Generated by GPT-5-mini| Venture Kick | |
|---|---|
| Name | Venture Kick |
| Formation | 2007 |
| Founders | Swiss venture capital community |
| Type | Startup funding programme |
| Headquarters | Zurich |
| Location | Switzerland |
| Services | Seed funding, coaching, network access |
| Language | German, French, Italian, English |
Venture Kick Venture Kick is a Swiss seed funding programme that provides staged grants, coaching, and investor access to early-stage startups emerging from Swiss universities and research institutions. The initiative connects entrepreneurs with networks in Zurich, Geneva, Basel, and international hubs such as London, Boston, and Silicon Valley to accelerate technology transfer and market entry. Since its inception, the programme has influenced the lifecycle of deep-tech, medtech, biotech, and cleantech ventures spun out of institutions like ETH Zurich, EPFL, University of Zurich, and University of Geneva.
Venture Kick was launched in 2007 through collaboration among Swiss private benefactors, corporate partners, and research transfer offices from ETH Zurich and EPFL. Early milestones include the first cohort funding rounds that paralleled the rise of Swiss biotechnology clusters in Basel and the consolidation of angel networks such as the Swiss ICT Investor Club. Over subsequent years the programme expanded its geographic footprint to include candidates from University of Bern, University of Lausanne, and regional technology parks like Technopark Zurich and Bio-Technopark Schlieren. Political and institutional engagements involved actors from cantonal offices, foundations such as the Sarine Foundation model (example), and international accelerators that fostered ties to European Commission innovation initiatives and bilateral programmes with France and Germany.
The programme operates a three-stage grant model typically disbursing up to CHF 130,000 in total. Initial grants are modest, followed by intermediate amounts and a final seed tranche contingent on milestones. Funding partners include private philanthropists, corporate sponsors from Novartis, Roche, and ABB-scale industries, and institutional actors like the Swiss National Science Foundation and regional cantonal funds. Support services comprise expert coaching by serial entrepreneurs, legal advisers from firms associated with Zurich Law School networks, and mentorship from venture capitalists tied to firms such as Index Ventures, Redalpine, and Sequoia Capital affiliates in Europe. The programme also provides introductions to angel networks including Go Beyond Investing and family office circles in Geneva and Zurich.

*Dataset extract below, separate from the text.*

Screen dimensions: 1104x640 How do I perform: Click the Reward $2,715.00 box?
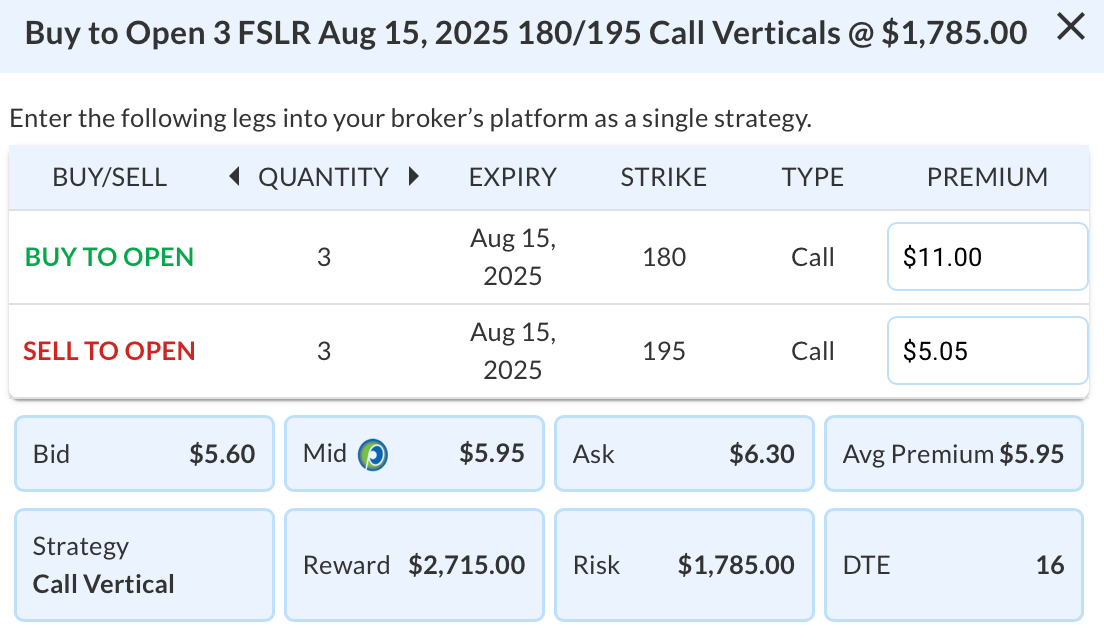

Teams apply via pitch decks and supporting documents evaluated by panels composed of entrepreneurs, investors, and technology transfer officers from institutions including ETH Zurich Technology Transfer, Innosuisse-affiliated advisors, and representatives from industrial partners such as Nestlé. Shortlisted ventures present at regional jury days held in cities like Lausanne, Bern, and Basel. Criteria emphasize technology readiness, intellectual property stemming from labs at EPFL, market potential validated by contacts in Swiss Fintech and healthcare systems, and team capability with founders often drawn from doctoral cohorts at ETH Zurich or postdoctoral groups at University of Geneva. Final decisions are made by a centralized board comprising business angels and academics from institutions like University of St. Gallen.
Venture Kick has been credited with accelerating hundreds of startups, many progressing to Series A rounds led by European investors linked to Atomico and Northzone. Aggregate follow-on funding totals have reached into the hundreds of millions of CHF, with success metrics tracked by technology transfer offices at ETH Zurich and EPFL. The programme contributed to notable exits and licensing deals involving multinational corporations such as Roche and Siemens Healthineers. It also strengthened the Swiss innovation ecosystem, catalyzing spinouts in medtech, robotics, quantum computing and cleantech sectors, and feeding talent into incubators like MassChallenge and Fongit.
Alumni include startups spun out of ETH Zurich and EPFL that achieved market traction or exits: companies working in medical devices and diagnostics, software platforms with enterprise customers in SAP-aligned markets, and hardware firms acquiring strategic investment from corporations like ABB. Representative names encompass firms that have appeared in lists curated by publications such as Swissinfo and NZZ and that have received follow-on investment from funds including Index Ventures and Lakestar. Several alumni also participated in accelerator exchanges with Y Combinator and Startupbootcamp.
The governance structure comprises a foundation board with members from academia, industry, and angel networks, collaborating with technology transfer offices at ETH Zurich Technology Transfer and EPFL Innovation Park. Corporate partners provide sponsorship and domain expertise from sectors represented by Roche, Novartis, ABB, and Nestlé. The programme liaises with national innovation actors like Innosuisse and regional development agencies in cantons such as Zurich and Vaud, and maintains international collaborations with accelerators and investor networks in London and Boston.